American Depositary Receipts of Toyota Motor Corp., the world’s largest carmaker, advanced 1.5 percent as the yen fell against the dollar, boosting the earnings outlook for Japanese exporters. ADRs of Cnooc Ltd., China’s biggest offshore oil producer, gained 0.3 percent from the close in Hong Kong and those of Woodside Petroleum Ltd., Australia’s second-largest oil producer, added 0.8 percent as crude climbed for a fourth day.
Futures on Japan’s Nikkei 225 Stock Average (NKY) expiring in September closed at 13,395 in Chicago, up from 13,270 at the close in Osaka, Japan. They were bid in the pre-market at 13,370 in Osaka at 8:05 a.m. local time. Futures Australia’s S&P/ASX 200 Index advanced 0.5 percent and New Zealand’s NZX 50 Index rose 0.5 percent. Futures on Hong Kong’s Hang Seng Index gained 0.7 percent. Today is the final trading day of the quarter.
“The Fed has moved to soothe markets and that has leveled things out,” James Lindsay, who helps oversee about $23 billion as a fund manager in Auckland at Tyndall Investment Management Ltd., said by telephone. “There’s been some relatively OK economic data, too, so that helps. Emerging markets and Asian markets will do pretty well. China trying to stabilize interest rates is also a driver.”
Global equities have lost more than $3 trillion this month as the Fed said it may pare bond purchases and investors speculated that rising Chinese funding costs will curb growth in Asia’s largest economy.
Futures on the Standard & Poor’s 500 Index (SPX) were little changed. The gauge yesterday advanced 0.6 percent, completing its biggest three-day rally since January.
Consumer spending in the U.S. rebounded in May following the largest drop in more than three years. Household purchases, which account for about 70 percent of the economy, rose 0.3 percent after a 0.3 percent decline the prior month, Commerce Department figures showed yesterday in Washington. Incomes advanced 0.5 percent, more than projected.
More Americans signed contracts in May to buy previously owned homes than at any time in more than six years. Claims for unemployment benefits decreased by 9,000 to 346,000 last week, indicating employers are slowing the pace of firings.
Fed Bank of New York President William C. Dudley said in New York yesterday that the central bank may prolong its asset-purchase program if the economy’s performance fails to meet its forecasts. Fed Governor Jerome Powell said in Washington that asset purchases may be scaled back later this year if growth holds up, and any such trimming depends on economic data rather than the calendar.
The MSCI Asia Pacific Index, the benchmark regional equities gauge, fell 4.9 percent in June through yesterday and is down 5.4 percent this quarter. The measure has declined 0.9 percent in 2013.

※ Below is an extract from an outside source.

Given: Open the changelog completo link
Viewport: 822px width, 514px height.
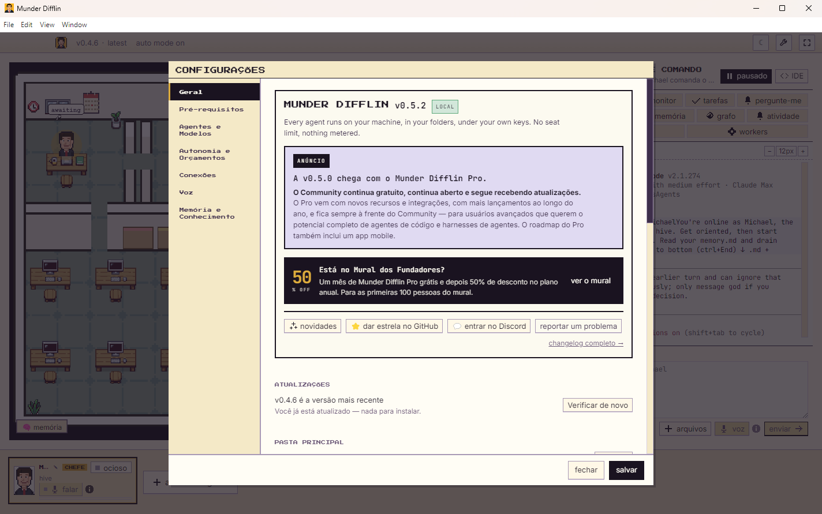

That left the gauge trading at 12.5 times average estimated earnings compared with 14.6 for the Standard & Poor’s 500 Index and 12.7 times for the Stoxx Europe 600 Index, according to data compiled by Bloomberg.
Futures contracts on the Hang Seng China Enterprises Index of mainland Chinese companies trading in Hong Kong advanced 1.2 percent. The Bloomberg China-US Equity Index of the most-traded Chinese shares in the U.S. rose 1.2 percent in New York yesterday.
The yen fell 0.2 percent to 98.50 per dollar as of 8:07 a.m. in Tokyo.